Purpose: Trastuzumab emtansine (T-DM1), an antibody-drug conjugate comprising the cytotoxic agent DM1, a stable linker, and trastuzumab, has demonstrated substantial activity in human epidermal growth factor receptor 2 (HER2) -positive metastatic breast cancer, raising interest in evaluating the feasibility and cardiac safety of T-DM1 in early-stage breast cancer (EBC).

Patients and methods: Patients (N = 153) with HER2-positive EBC and prechemotherapy left ventricular ejection fraction (LVEF) ≥ 55% received (neo)adjuvant doxorubicin plus cyclophosphamide or fluorouracil plus epirubicin plus cyclophosphamide followed by T-DM1 for four cycles. Patients could then receive three to four cycles of optional docetaxel with or without trastuzumab. T-DM1 was then resumed with optional radiotherapy (sequential or concurrent) for 1 year (planned) of HER2-directed therapy. The coprimary end points were rate of prespecified cardiac events and safety.

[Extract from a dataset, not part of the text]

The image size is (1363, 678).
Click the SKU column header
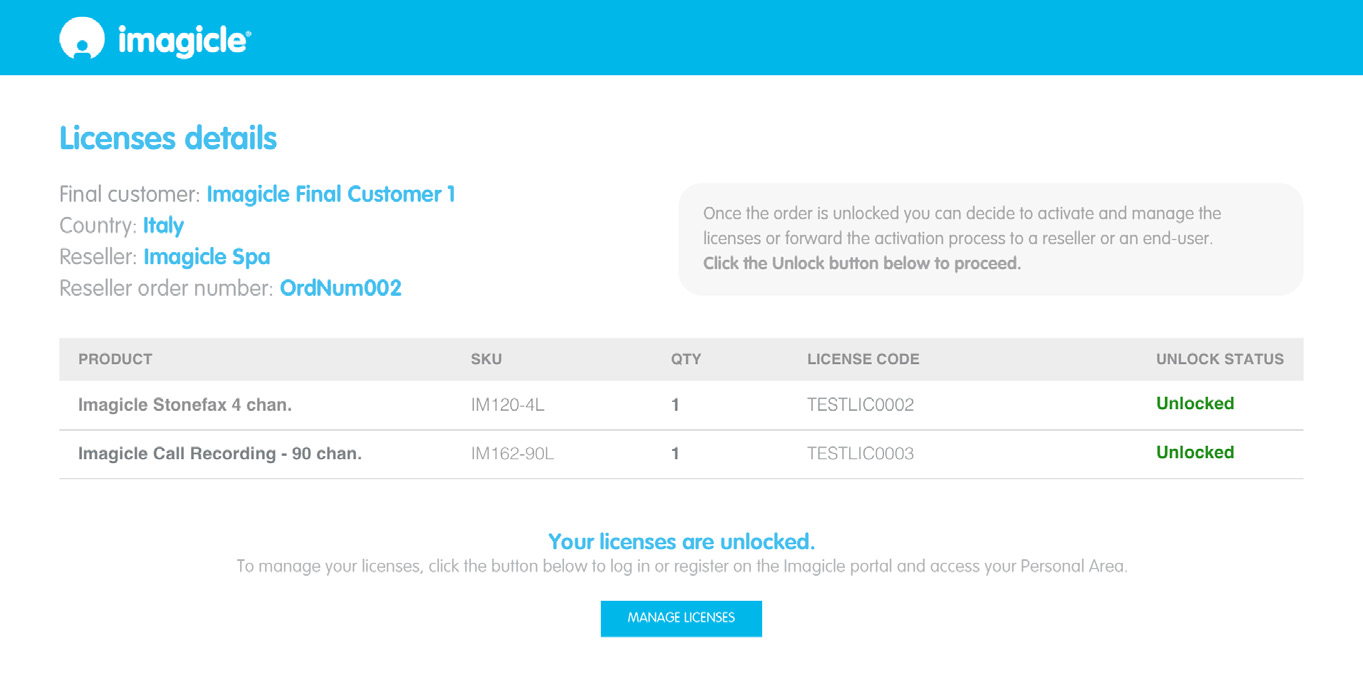click(486, 359)
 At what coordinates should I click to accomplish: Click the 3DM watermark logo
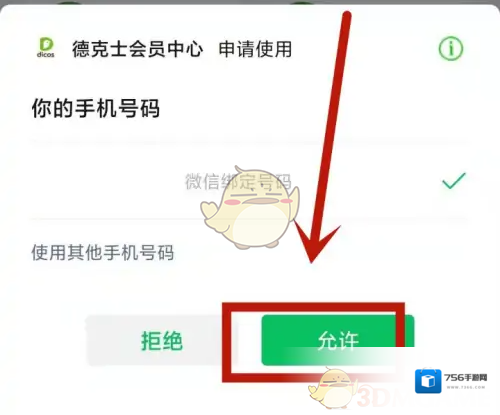click(383, 397)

Results: Median follow-up was 24.6 months. No prespecified cardiac events or symptomatic congestive heart failures were reported. Four patients (2.7%) had asymptomatic LVEF declines (≥ 10 percentage points from baseline to LVEF < 50%), leading to T-DM1 discontinuation in one patient. Of 148 patients who received ≥ one cycle of T-DM1, 82.4% completed the planned 1-year duration of HER2-directed therapy. During T-DM1 treatment, 38.5% and 2.7% of patients experienced grade 3 and 4 adverse events, respectively. Approximately 95% of patients receiving T-DM1 plus radiotherapy completed ≥ 95% of the planned radiation dose with delay ≤ 5 days.

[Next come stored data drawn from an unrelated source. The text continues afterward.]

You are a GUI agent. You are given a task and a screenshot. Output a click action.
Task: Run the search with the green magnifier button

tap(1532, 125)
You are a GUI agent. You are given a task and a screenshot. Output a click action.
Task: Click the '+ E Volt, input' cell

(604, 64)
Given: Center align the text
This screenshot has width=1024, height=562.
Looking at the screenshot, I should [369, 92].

Conclusion: Use of T-DM1 for approximately 1 year after anthracycline-based chemotherapy was feasible and generally well tolerated by patients with HER2-positive EBC, providing support for phase III trials of T-DM1 in this setting.

Trial registration: ClinicalTrials.gov NCT01196052.

Conflict of interest statement

Authors' disclosures of potential conflicts of interest are found in the article online at www.jco.org. Author contributions are found at the end of this article.

© 2015 by American Society of Clinical Oncology.

Figures

Fig 1.

TDM4874g study design. AC, doxorubicin plus cyclophosphamide; FEC, fluorouracil plus epirubicin plus cyclophosphamide; HER2, human epidermal growth factor receptor 2; LVEF, left ventricular ejection fraction; qw, once every week; q2w, once every 2 weeks; q3w, once every 3 weeks; RT, radiotherapy; T-DM1, trastuzumab emtansine. (*) Enrollment in adjuvant or neoadjuvant setting and choice of AC or FEC was at discretion of investigator; patients were allowed to enroll either before or after completion of AC or FEC. (†) Radiotherapy was per investigator discretion; safety was evaluated after first 20 patients had been treated with concurrent T-DM1 and RT, and additional patients were administered sequential RT with or without trastuzumab until confirmation of concurrent T-DM1 and RT safety. (‡) Dose reductions to 3.0 and 2.4 mg/kg were permitted for toxicity. (§) Maximum number of T-DM1 cycles was determined as number of cycles to complete approximately 1 year of HER2-directed therapy, including any periods of optional trastuzumab.

Fig 2.

Flow diagram of patients in TDM4874g. AC, doxorubicin plus cyclophosphamide; EBC, early-stage breast cancer; FEC, fluorouracil plus epirubicin plus cyclophosphamide; HER2, human epidermal growth factor receptor 2; RT, radiotherapy; T-DM1, trastuzumab emtansine.

Fig A1.

Algorithm for trastuzumab emtansine (T-DM1) discontinuation based on left ventricular ejection fraction (LVEF) assessments in asymptomatic patients. (*) Three intermittent holds of T-DM1 led to discontinuation. (†) Baseline refers to prechemotherapy LVEF measurement, regardless of whether patient was enrolled before or after completing chemotherapy. EF, ejection fraction.

Fig A2.

Mean left ventricular ejection fraction (LVEF) in trastuzumab emtansine (T-DM1) –treated patients over time. (*) Optional trastuzumab could have been administered between cycles four and eight.